Happy new year from the Bat Detective team! After data globetrotting over the course of last year, we’ve just uploaded a fresh set of audio data to Bat Detective — this time collected along car transects in the west of Russia between 2009 and 2011, which you can see on the map below. You can listen and help us identify bat calls, insects and other sounds at the Bat Detective website now. And thank you very much, as ever, for your amazing efforts in classifying our Japanese data that have been on the website until now.
2016 was one of our busiest years to date on the Bat Detective project. As we discussed in our last two blog posts, we’re using the data you’re labelling to train increasingly robust and reliable call detection tools, and we’ve also been road-testing these tools on data from a variety of different bat survey situations. All of the sounds you’ve classified over the course of the World Tour will enable us to incorporate a greater diversity of bat calls into the training data, which we hope will make the open-source tools we’re developing more applicable for bat surveys around the globe – so one of our big challenges for the near future will be exploring how best to incorporate all of this new data.

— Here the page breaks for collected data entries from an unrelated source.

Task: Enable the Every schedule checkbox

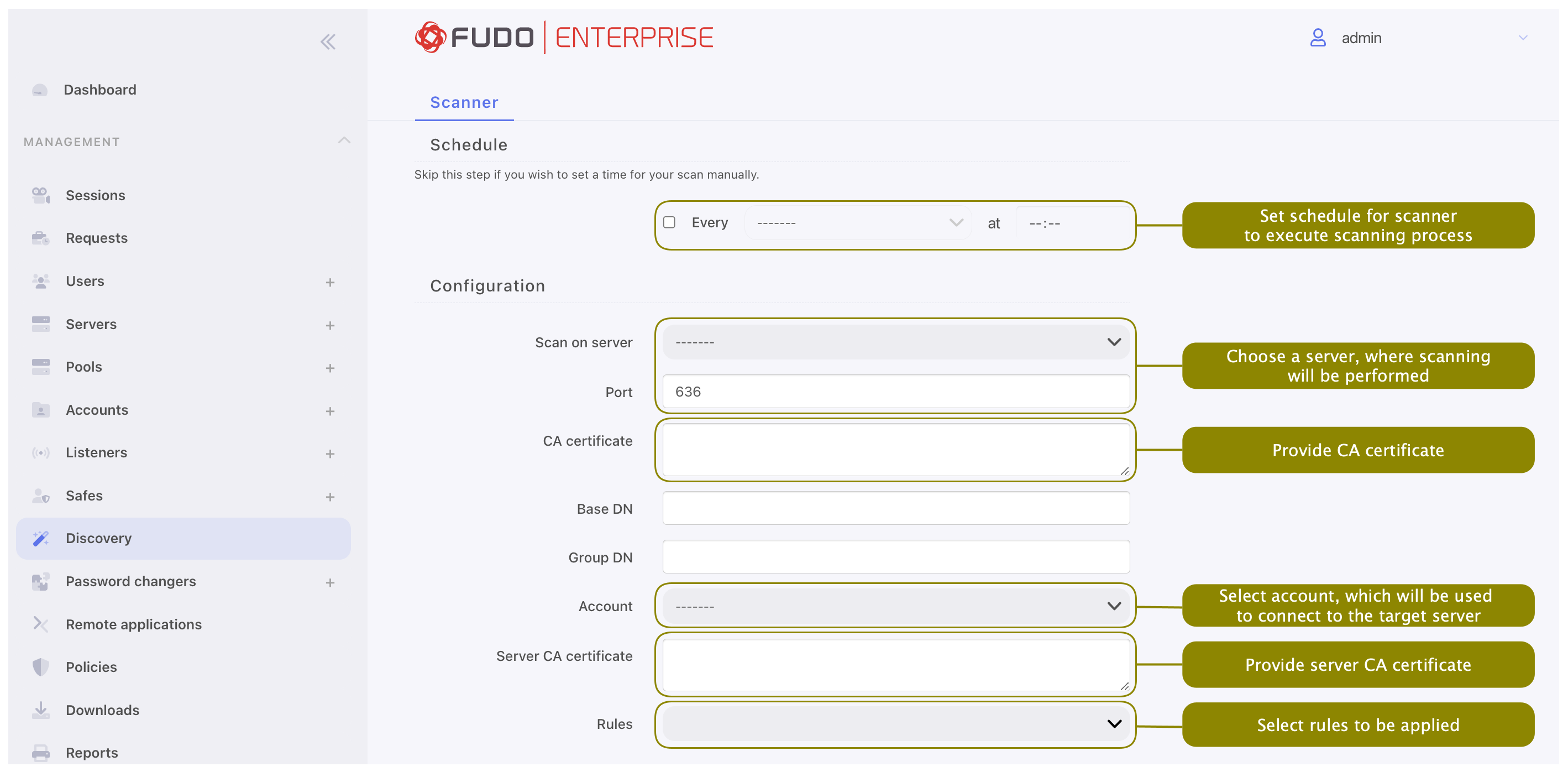Action: coord(669,222)
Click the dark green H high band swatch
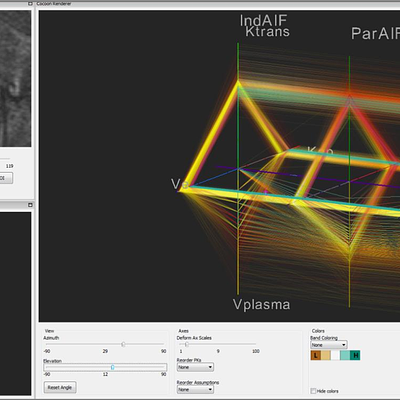The image size is (400, 400). [355, 355]
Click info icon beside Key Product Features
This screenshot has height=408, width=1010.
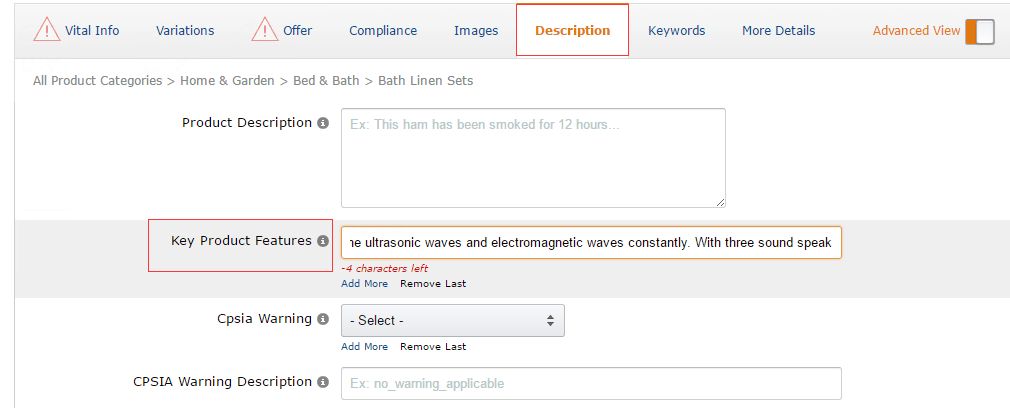[323, 242]
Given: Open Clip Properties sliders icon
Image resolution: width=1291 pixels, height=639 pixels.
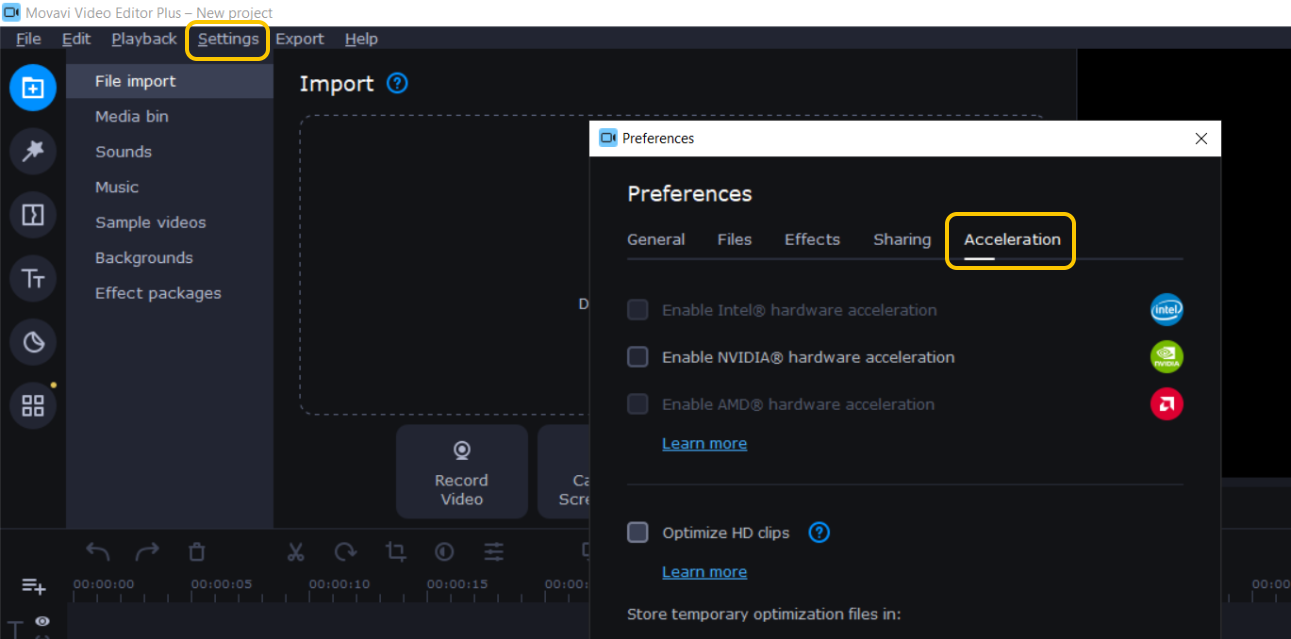Looking at the screenshot, I should coord(493,551).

Alongside this, Bat Detective’s Rory Gibb recently spoke about the project at the Bat Conservation Trust’s Southeast Conference in November, and we’ve also had a long article published in the latest issue of Environmental SCIENTIST, called “Bat Detective: citizen science for ecoacoustic biodiversity monitoring”. The issue is available online as a free PDF, which you can read here. All of this has been thanks to the fantastic efforts of the citizen scientist volunteers who have contributed to Bat Detective over the four years of the project, so thank you again for your continued involvement. We’ll keep you updated in the coming months about new data, new publications and new test-cases for our bat detection tools.